Ginnheimer Blättche aktuell, Ausgabe Nr. 16 - Weihnachten 2003 bis Ostern 2004 I zurück

Weihrauch und Myrrhe
„... und sie fanden das Kind und schenkten ihm Gold, Weihrauch und Myrrhe“ - so steht es in der Weihnachtsgeschichte des Matthäus-Evangeliums geschrieben. Diese Geschenke der 3 Könige waren für die damalige Zeit besonders kostbar. Das verwundert nicht bei Gold, aber wussten Sie, daß ein Pfund Weihrauch oder Myrrhe den Wert von bis zu 2 Wochenlöhnen eines römischen Arbeiters hatten?

Weihrauch und Myrrhe sind Harze aus Bäumen der botanischen Familie der Balsambaumgewächse, lateinisch Burseraceae genannt. Weihrauch tritt als milchig-weiße Flüssigkeit nach Einschneiden der Baumrinde der Gattung Boswellia aus und trocknet innerhalb einiger Tage am Baum zum eigentlichen Weihrauch. Die Bäume wachsen in Südarabien, Somalia und Indien, somit an Plätzen, die für die Römer in der Zeit von Christi Geburt fast unerreichbar weit entfernt waren. Das gilt auch für die Gattung Commiphora, deren Harz zu rötlichbraunen Körnern trocknet und dann als Myrrhe bezeichnet wird. Myrrhe wie Weihrauch mussten also in der Antike nicht nur mühselig gesammelt, sondern auch über weite Strecken transportiert werden, womit sich ihr hoher Wert schon zum Teil erklärt.

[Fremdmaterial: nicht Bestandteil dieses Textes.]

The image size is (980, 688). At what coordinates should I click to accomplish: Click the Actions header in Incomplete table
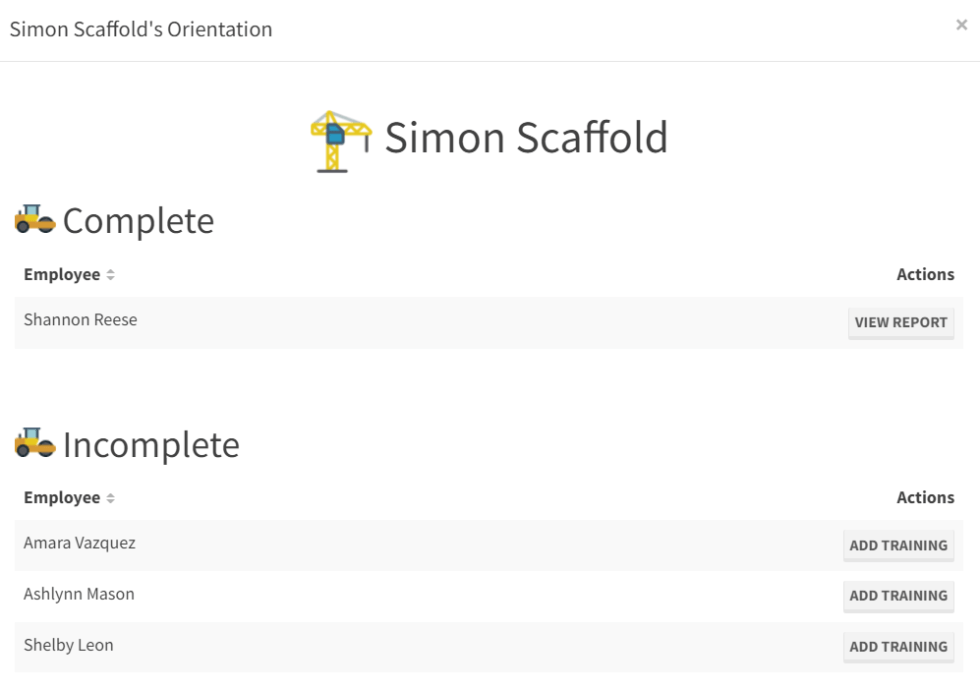(x=925, y=497)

Wozu aber verwendete man damals diese Harze, warum waren sie so begehrt? Weihrauch wie Myrrhe dienten für religiöse Rauchopfer und als Arzneimittel!

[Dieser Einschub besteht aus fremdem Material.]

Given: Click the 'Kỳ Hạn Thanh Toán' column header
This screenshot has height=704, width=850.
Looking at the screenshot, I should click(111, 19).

Verbrennt man Weihrauch und Myrrhe, so duftet der Rauch durch darin enthaltene ätherische Öle stark und wohlriechend. Bei langem, intensivem Einatmen von solch aromatischem Rauch können sogar Trancezustände erreicht werden. Beginnend im Ägypten des 4. Jahrtausends vor Christus, ersetzten Rauchopfer von zunächst Weihrauch, später auch Myrrhe zunehmend die früheren Tieropfer. Der aufsteigende Rauch sollte wohl nicht nur symbolisch mit den Göttern verbinden, sondern auch durch die darin enthaltenen Aromen zu religiösen Rauschzuständen führen. In allen antiken Kulturkreisen, von Ägypten und Mesopotamien über Griechenland bis zum römischen Reich, war die Verbrennung aromatischer Harze eine religiöse Handlung und den jeweiligen Göttern geweiht.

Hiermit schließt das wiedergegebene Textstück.